**What needs to be done:** Reproduce every record exactly.

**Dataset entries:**

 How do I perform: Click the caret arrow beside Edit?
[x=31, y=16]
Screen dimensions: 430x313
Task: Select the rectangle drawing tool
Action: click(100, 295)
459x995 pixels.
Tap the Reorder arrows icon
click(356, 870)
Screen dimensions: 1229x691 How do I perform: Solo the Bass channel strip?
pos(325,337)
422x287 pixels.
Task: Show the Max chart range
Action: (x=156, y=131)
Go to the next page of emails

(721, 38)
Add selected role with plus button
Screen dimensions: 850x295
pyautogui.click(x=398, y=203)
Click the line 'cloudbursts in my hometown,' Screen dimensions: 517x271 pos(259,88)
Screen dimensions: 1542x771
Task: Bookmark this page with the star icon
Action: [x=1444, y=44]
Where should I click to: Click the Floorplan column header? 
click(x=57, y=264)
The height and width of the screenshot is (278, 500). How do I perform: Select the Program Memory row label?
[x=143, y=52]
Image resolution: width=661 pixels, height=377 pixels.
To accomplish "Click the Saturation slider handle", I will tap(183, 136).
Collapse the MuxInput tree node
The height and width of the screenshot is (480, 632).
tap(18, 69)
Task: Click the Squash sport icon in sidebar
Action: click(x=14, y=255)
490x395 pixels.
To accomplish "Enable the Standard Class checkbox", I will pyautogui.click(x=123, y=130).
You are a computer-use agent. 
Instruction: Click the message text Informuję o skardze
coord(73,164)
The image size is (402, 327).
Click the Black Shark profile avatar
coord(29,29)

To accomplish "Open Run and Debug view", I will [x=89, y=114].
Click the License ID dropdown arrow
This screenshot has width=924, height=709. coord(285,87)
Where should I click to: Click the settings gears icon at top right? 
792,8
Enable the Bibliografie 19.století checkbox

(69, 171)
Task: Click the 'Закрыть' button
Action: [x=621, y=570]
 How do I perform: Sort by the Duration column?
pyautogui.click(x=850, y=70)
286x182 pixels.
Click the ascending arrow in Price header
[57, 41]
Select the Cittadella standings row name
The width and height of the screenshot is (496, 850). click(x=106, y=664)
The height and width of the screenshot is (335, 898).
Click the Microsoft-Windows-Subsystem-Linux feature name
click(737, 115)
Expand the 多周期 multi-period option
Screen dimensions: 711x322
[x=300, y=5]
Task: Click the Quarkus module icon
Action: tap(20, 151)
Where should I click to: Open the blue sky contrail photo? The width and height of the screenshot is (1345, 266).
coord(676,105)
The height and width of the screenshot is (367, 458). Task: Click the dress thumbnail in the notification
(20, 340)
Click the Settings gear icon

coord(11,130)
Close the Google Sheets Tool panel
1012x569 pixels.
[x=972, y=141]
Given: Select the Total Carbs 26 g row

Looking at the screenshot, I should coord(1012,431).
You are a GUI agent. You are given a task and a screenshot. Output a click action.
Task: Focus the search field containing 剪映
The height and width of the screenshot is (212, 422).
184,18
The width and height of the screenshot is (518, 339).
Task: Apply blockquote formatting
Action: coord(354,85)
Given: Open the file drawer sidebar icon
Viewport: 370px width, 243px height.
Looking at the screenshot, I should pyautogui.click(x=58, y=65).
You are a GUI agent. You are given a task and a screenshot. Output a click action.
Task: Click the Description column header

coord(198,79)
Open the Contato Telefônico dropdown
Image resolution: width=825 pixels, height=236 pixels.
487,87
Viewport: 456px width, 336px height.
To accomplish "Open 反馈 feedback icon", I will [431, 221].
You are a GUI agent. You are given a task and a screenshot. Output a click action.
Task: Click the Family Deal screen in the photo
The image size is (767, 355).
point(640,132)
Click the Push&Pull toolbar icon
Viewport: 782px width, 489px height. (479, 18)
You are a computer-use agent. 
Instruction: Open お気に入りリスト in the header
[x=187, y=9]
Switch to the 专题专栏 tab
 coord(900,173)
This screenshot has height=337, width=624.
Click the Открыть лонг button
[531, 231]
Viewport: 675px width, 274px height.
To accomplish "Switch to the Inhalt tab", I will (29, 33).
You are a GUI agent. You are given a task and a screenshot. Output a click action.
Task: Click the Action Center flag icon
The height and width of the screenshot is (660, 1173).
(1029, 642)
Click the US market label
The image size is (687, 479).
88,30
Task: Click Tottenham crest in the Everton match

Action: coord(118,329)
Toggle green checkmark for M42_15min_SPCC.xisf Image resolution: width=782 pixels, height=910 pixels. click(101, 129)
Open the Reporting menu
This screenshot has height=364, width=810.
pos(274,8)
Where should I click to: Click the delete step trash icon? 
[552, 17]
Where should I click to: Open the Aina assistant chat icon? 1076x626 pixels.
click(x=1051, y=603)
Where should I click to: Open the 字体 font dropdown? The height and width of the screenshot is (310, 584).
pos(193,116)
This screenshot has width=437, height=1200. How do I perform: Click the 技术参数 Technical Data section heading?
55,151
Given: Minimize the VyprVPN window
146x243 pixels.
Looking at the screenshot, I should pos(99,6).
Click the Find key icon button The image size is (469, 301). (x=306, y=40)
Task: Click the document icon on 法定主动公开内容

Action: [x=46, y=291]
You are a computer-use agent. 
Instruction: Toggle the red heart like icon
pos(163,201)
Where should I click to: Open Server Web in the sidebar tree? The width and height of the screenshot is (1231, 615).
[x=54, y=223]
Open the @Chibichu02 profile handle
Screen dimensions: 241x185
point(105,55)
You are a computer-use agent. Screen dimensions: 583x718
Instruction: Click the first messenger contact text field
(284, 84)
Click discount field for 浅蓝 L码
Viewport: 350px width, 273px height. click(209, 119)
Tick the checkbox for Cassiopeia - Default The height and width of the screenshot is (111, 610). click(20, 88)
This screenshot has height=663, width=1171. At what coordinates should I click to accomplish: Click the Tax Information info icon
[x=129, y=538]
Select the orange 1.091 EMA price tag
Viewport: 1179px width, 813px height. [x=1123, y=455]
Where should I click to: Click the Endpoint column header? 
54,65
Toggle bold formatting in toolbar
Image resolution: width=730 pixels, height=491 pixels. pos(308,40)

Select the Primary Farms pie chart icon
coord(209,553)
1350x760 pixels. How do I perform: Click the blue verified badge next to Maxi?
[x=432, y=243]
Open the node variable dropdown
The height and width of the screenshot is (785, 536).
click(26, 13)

**Task response:**
 How do I perform: Click the caret arrow beside Edit?
[x=31, y=16]
Screen dimensions: 430x313
Task: Select the rectangle drawing tool
Action: click(100, 295)
459x995 pixels.
Tap the Reorder arrows icon
click(356, 870)
Screen dimensions: 1229x691 How do I perform: Solo the Bass channel strip?
pos(325,337)
422x287 pixels.
Task: Show the Max chart range
Action: (x=156, y=131)
Go to the next page of emails

(721, 38)
Add selected role with plus button
Screen dimensions: 850x295
pyautogui.click(x=398, y=203)
Click the line 'cloudbursts in my hometown,' Screen dimensions: 517x271 pos(259,88)
Screen dimensions: 1542x771
Task: Bookmark this page with the star icon
Action: [x=1444, y=44]
Where should I click to: Click the Floorplan column header? 
click(x=57, y=264)
The height and width of the screenshot is (278, 500). How do I perform: Select the Program Memory row label?
[x=143, y=52]
Image resolution: width=661 pixels, height=377 pixels.
To accomplish "Click the Saturation slider handle", I will tap(183, 136).
Collapse the MuxInput tree node
The height and width of the screenshot is (480, 632).
tap(18, 69)
Task: Click the Squash sport icon in sidebar
Action: click(x=14, y=255)
490x395 pixels.
To accomplish "Enable the Standard Class checkbox", I will pyautogui.click(x=123, y=130).
You are a computer-use agent. 
Instruction: Click the message text Informuję o skardze
coord(73,164)
The image size is (402, 327).
Click the Black Shark profile avatar
coord(29,29)

To accomplish "Open Run and Debug view", I will [x=89, y=114].
Click the License ID dropdown arrow
This screenshot has width=924, height=709. coord(285,87)
Where should I click to: Click the settings gears icon at top right? 
792,8
Enable the Bibliografie 19.století checkbox

(69, 171)
Task: Click the 'Закрыть' button
Action: [x=621, y=570]
 How do I perform: Sort by the Duration column?
pyautogui.click(x=850, y=70)
286x182 pixels.
Click the ascending arrow in Price header
[57, 41]
Select the Cittadella standings row name
The width and height of the screenshot is (496, 850). click(x=106, y=664)
The height and width of the screenshot is (335, 898).
Click the Microsoft-Windows-Subsystem-Linux feature name
click(737, 115)
Expand the 多周期 multi-period option
Screen dimensions: 711x322
[x=300, y=5]
Task: Click the Quarkus module icon
Action: tap(20, 151)
Where should I click to: Open the blue sky contrail photo? The width and height of the screenshot is (1345, 266).
coord(676,105)
The height and width of the screenshot is (367, 458). Task: Click the dress thumbnail in the notification
(20, 340)
Click the Settings gear icon

coord(11,130)
Close the Google Sheets Tool panel
1012x569 pixels.
[x=972, y=141]
Given: Select the Total Carbs 26 g row

Looking at the screenshot, I should coord(1012,431).
You are a GUI agent. You are given a task and a screenshot. Output a click action.
Task: Focus the search field containing 剪映
The height and width of the screenshot is (212, 422).
184,18
The width and height of the screenshot is (518, 339).
Task: Apply blockquote formatting
Action: coord(354,85)
Given: Open the file drawer sidebar icon
Viewport: 370px width, 243px height.
Looking at the screenshot, I should pyautogui.click(x=58, y=65).
You are a GUI agent. You are given a task and a screenshot. Output a click action.
Task: Click the Description column header

coord(198,79)
Open the Contato Telefônico dropdown
Image resolution: width=825 pixels, height=236 pixels.
487,87
Viewport: 456px width, 336px height.
To accomplish "Open 反馈 feedback icon", I will [431, 221].
You are a GUI agent. You are given a task and a screenshot. Output a click action.
Task: Click the Family Deal screen in the photo
The image size is (767, 355).
point(640,132)
Click the Push&Pull toolbar icon
Viewport: 782px width, 489px height. (479, 18)
You are a computer-use agent. 
Instruction: Open お気に入りリスト in the header
[x=187, y=9]
Switch to the 专题专栏 tab
 coord(900,173)
This screenshot has height=337, width=624.
Click the Открыть лонг button
[531, 231]
Viewport: 675px width, 274px height.
To accomplish "Switch to the Inhalt tab", I will (29, 33).
You are a GUI agent. You are given a task and a screenshot. Output a click action.
Task: Click the Action Center flag icon
The height and width of the screenshot is (660, 1173).
(1029, 642)
Click the US market label
The image size is (687, 479).
88,30
Task: Click Tottenham crest in the Everton match

Action: coord(118,329)
Toggle green checkmark for M42_15min_SPCC.xisf Image resolution: width=782 pixels, height=910 pixels. click(101, 129)
Open the Reporting menu
This screenshot has height=364, width=810.
pos(274,8)
Where should I click to: Click the delete step trash icon? 
[552, 17]
Where should I click to: Open the Aina assistant chat icon? 1076x626 pixels.
click(x=1051, y=603)
Where should I click to: Open the 字体 font dropdown? The height and width of the screenshot is (310, 584).
pos(193,116)
This screenshot has width=437, height=1200. How do I perform: Click the 技术参数 Technical Data section heading?
55,151
Given: Minimize the VyprVPN window
146x243 pixels.
Looking at the screenshot, I should pos(99,6).
Click the Find key icon button The image size is (469, 301). (x=306, y=40)
Task: Click the document icon on 法定主动公开内容

Action: [x=46, y=291]
You are a computer-use agent. 
Instruction: Toggle the red heart like icon
pos(163,201)
Where should I click to: Open Server Web in the sidebar tree? The width and height of the screenshot is (1231, 615).
[x=54, y=223]
Open the @Chibichu02 profile handle
Screen dimensions: 241x185
point(105,55)
You are a computer-use agent. Screen dimensions: 583x718
Instruction: Click the first messenger contact text field
(284, 84)
Click discount field for 浅蓝 L码
Viewport: 350px width, 273px height. click(209, 119)
Tick the checkbox for Cassiopeia - Default The height and width of the screenshot is (111, 610). click(20, 88)
This screenshot has height=663, width=1171. At what coordinates should I click to accomplish: Click the Tax Information info icon
[x=129, y=538]
Select the orange 1.091 EMA price tag
Viewport: 1179px width, 813px height. [x=1123, y=455]
Where should I click to: Click the Endpoint column header? 
54,65
Toggle bold formatting in toolbar
Image resolution: width=730 pixels, height=491 pixels. pos(308,40)

Select the Primary Farms pie chart icon
coord(209,553)
1350x760 pixels. How do I perform: Click the blue verified badge next to Maxi?
[x=432, y=243]
Open the node variable dropdown
The height and width of the screenshot is (785, 536).
click(26, 13)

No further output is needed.